▸ Exercise aim
An exact copy of every record, with no pictures, please.
======== Task input
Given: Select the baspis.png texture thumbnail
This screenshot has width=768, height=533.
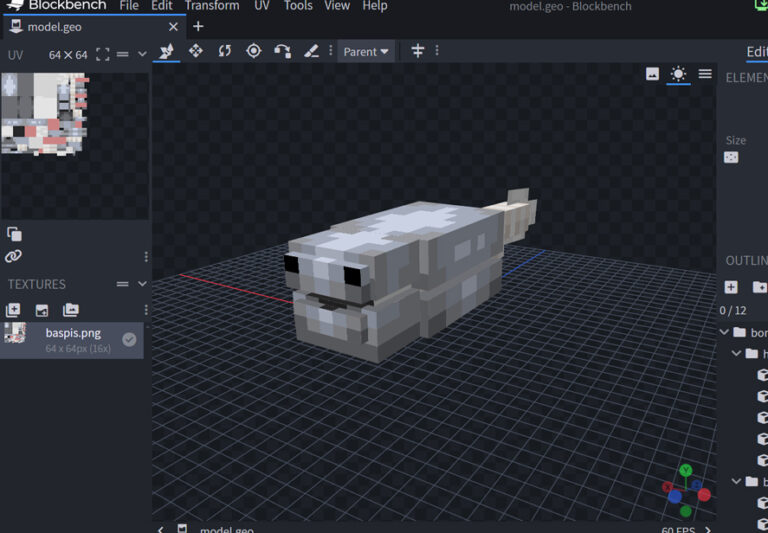Looking at the screenshot, I should [15, 335].
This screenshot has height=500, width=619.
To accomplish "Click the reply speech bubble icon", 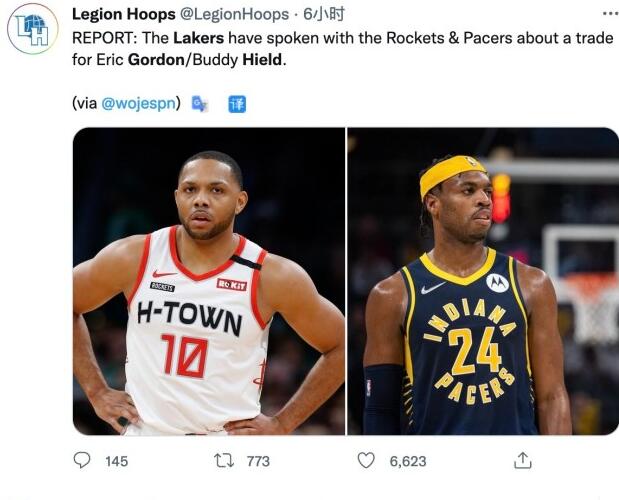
================
▸ Exercise solution
Given: Select the baspis.png texture thumbnail
This screenshot has width=768, height=533.
Looking at the screenshot, I should [15, 335].
This screenshot has height=500, width=619.
To accomplish "Click the reply speech bubble icon", 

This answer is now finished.